- _AIM OF THE TASK_:
From the entries that follow, copy each line containing the word "computer".

- _MATERIAL SUPPLIED_:

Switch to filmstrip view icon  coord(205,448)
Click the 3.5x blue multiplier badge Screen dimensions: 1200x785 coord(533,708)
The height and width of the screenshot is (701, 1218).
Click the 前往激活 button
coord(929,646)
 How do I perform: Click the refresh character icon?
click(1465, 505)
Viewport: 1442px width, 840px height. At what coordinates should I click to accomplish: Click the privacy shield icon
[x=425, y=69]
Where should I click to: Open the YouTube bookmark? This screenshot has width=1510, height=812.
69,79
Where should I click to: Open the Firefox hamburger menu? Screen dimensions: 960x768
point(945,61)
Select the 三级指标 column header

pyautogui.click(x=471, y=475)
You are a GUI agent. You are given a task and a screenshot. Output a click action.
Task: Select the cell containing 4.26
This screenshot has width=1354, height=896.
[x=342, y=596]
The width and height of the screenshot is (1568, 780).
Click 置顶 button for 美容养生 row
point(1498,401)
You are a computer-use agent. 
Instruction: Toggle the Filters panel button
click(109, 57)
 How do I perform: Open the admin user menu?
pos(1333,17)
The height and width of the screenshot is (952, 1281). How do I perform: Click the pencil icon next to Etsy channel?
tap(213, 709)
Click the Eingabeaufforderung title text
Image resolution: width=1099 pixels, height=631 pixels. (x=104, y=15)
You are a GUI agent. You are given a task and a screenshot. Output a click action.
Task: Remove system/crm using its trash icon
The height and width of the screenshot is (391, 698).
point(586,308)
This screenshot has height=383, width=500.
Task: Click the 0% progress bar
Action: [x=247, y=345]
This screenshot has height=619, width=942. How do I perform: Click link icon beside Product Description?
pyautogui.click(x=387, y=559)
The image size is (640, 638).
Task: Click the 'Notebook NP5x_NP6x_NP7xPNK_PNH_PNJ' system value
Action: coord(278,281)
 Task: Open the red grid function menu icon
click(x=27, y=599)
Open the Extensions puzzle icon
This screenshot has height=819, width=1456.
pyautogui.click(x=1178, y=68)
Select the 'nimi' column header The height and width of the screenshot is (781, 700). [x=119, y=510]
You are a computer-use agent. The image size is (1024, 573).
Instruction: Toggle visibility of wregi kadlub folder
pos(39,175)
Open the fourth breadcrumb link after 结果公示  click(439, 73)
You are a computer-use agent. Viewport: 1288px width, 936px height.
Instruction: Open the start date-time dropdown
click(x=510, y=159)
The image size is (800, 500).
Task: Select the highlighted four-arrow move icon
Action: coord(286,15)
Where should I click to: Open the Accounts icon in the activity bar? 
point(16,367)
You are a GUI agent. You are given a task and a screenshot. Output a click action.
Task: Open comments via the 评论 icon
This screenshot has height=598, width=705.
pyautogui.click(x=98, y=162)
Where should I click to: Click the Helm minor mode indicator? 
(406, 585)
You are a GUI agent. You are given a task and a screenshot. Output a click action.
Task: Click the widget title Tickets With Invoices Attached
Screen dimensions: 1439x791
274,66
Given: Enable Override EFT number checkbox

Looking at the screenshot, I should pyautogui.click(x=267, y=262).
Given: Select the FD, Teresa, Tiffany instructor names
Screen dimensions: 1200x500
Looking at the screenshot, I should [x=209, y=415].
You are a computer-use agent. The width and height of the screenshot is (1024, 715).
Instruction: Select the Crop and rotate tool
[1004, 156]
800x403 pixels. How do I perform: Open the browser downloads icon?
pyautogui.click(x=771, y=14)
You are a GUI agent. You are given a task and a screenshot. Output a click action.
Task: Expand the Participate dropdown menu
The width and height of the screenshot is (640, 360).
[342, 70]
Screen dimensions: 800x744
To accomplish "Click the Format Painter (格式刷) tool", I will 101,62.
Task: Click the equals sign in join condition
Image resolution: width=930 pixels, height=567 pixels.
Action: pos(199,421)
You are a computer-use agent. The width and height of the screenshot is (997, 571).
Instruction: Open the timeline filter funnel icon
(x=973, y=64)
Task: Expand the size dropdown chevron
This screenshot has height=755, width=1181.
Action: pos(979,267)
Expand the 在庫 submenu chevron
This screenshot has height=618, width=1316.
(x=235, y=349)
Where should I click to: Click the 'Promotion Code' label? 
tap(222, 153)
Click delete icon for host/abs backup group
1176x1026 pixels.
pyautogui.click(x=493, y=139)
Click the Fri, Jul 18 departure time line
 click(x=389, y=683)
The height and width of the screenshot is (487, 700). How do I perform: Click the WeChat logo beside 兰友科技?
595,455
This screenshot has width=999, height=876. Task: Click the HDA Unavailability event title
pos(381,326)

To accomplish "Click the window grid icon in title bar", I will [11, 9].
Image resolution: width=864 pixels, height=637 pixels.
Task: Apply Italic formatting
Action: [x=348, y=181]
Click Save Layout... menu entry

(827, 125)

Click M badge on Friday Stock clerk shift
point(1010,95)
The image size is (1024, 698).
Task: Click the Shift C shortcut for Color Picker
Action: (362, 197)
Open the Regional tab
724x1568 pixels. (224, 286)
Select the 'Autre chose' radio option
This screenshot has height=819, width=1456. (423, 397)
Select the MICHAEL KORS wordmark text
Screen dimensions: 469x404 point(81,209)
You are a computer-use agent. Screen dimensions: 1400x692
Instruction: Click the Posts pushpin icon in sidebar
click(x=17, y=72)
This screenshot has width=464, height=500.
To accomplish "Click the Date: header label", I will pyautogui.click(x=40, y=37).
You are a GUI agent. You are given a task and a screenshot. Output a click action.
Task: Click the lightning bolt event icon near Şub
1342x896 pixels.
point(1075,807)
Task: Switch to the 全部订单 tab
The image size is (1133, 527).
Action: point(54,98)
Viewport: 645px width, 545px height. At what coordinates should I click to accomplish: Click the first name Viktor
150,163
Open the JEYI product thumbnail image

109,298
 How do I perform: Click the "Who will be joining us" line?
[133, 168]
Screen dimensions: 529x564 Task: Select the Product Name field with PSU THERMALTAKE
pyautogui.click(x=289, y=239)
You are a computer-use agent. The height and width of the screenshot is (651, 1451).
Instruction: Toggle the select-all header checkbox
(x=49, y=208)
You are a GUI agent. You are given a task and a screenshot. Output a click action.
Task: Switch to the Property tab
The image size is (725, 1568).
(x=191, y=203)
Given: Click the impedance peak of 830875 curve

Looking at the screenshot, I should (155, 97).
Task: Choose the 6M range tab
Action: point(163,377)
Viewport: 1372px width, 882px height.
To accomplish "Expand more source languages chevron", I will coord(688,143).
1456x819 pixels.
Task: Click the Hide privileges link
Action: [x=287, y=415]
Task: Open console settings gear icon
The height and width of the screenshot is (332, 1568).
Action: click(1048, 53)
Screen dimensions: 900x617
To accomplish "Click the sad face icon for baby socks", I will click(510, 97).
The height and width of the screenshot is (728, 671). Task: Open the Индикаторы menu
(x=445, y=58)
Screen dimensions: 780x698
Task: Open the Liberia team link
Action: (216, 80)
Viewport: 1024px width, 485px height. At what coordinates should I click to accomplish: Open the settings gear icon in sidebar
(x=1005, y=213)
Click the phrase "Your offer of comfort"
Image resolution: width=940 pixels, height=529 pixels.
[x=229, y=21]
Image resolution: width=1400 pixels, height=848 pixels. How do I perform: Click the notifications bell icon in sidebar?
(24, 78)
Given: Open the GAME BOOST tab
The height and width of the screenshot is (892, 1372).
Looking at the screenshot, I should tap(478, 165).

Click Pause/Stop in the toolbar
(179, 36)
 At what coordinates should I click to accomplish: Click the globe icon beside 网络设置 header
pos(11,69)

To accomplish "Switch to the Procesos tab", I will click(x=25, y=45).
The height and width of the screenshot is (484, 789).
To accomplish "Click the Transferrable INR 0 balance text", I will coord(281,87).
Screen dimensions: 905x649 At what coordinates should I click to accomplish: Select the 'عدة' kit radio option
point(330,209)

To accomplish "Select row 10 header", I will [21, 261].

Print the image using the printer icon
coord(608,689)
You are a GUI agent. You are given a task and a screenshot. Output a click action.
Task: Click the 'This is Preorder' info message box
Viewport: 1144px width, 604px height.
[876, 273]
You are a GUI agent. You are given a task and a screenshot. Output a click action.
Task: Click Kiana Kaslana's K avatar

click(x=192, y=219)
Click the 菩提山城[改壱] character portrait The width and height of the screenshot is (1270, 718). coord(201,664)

- _RESPONSE_:
You are a computer-use agent. 
You are a computer-use agent. The image size is (1024, 573).
You are a computer-use agent. Viewport: 1288px width, 936px height.
You are a computer-use agent. The width and height of the screenshot is (1024, 715).
You are a computer-use agent. The width and height of the screenshot is (997, 571).
You are a computer-use agent. Screen dimensions: 1400x692
You are a computer-use agent. The height and width of the screenshot is (651, 1451).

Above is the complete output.